Step 4 — Simulate Transcript Locations¶
This notebook explains how discrete count values are converted to spatial (x, y) coordinates, including the leakage model that places a fraction of transcripts outside their cell boundary.
Two placement modes
| Mode | Placement | Fraction controlled by |
|---|---|---|
| In-cell | Uniform rejection-sampled inside the cell polygon | 1 - p_effective |
| Leaked | Truncated exponential distance outside the cell boundary | p_effective |
The leaked transcript distance follows a truncated exponential with rate λ, clipped at
max_dist = leak_dist_factor × r_eff (where r_eff = √(cell_area / π)):
P(distance > d) ∝ exp(−λ · d) for d ∈ [0, max_dist]

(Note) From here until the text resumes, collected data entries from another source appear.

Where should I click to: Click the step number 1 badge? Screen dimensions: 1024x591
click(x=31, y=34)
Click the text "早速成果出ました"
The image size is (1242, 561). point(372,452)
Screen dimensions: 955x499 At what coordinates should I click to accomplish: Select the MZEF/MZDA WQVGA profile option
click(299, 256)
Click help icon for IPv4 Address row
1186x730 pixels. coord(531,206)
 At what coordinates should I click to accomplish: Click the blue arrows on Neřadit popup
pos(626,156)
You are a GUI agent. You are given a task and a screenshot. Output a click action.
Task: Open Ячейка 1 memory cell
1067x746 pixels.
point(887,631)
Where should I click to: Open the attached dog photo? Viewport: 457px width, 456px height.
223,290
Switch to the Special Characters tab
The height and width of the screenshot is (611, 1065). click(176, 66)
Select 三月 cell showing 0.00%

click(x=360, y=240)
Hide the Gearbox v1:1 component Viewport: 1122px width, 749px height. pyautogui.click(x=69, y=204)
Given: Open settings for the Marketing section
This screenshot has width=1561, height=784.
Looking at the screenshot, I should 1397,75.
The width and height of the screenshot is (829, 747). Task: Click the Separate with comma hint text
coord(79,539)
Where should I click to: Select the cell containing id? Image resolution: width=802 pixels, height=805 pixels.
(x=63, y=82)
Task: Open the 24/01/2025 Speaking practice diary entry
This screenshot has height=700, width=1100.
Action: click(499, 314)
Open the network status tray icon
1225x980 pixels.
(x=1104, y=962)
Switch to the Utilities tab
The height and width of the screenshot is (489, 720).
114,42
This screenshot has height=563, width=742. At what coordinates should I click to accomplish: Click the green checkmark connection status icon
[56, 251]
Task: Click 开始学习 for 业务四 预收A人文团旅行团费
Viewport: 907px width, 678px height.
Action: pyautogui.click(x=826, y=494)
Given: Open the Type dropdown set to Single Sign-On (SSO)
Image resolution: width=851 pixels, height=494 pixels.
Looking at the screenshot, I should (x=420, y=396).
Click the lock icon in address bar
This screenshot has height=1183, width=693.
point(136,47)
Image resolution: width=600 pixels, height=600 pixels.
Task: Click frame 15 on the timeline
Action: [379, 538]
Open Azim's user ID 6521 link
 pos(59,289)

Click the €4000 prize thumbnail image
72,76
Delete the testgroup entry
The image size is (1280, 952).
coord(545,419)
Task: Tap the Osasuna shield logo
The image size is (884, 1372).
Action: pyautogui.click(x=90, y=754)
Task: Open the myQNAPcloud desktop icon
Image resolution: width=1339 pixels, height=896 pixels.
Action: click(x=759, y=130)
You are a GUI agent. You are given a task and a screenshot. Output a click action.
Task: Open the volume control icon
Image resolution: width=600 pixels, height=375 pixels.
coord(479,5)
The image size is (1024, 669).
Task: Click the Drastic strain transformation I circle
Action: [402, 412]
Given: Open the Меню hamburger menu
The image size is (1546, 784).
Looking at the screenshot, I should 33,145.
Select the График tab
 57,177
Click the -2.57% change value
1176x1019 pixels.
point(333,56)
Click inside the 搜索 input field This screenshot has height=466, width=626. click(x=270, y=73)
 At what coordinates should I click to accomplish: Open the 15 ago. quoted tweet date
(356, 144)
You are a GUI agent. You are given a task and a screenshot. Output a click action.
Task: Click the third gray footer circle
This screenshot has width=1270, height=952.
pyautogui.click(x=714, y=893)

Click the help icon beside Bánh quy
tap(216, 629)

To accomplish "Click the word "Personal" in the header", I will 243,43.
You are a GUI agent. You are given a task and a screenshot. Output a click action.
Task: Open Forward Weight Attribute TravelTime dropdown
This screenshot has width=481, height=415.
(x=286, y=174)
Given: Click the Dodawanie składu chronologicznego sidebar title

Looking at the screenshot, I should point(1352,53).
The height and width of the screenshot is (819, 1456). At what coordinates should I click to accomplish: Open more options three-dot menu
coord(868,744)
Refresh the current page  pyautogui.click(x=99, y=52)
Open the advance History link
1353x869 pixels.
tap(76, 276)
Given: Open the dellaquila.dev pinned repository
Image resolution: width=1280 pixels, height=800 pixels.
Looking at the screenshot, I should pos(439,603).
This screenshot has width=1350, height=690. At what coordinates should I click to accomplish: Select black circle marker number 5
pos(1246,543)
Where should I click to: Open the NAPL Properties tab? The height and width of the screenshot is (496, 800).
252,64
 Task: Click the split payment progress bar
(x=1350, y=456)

λ = −ln(1 − coverage) / max_dist
= −ln(1 − coverage) / (leak_dist_factor × r_eff)
With the default coverage = 0.97, this means 97 % of leaked transcripts land within max_dist,
giving λ ≈ 3.507 / (leak_dist_factor × r_eff). A larger leak_dist_factor or a larger cell
both reduce λ and spread transcripts further from the boundary.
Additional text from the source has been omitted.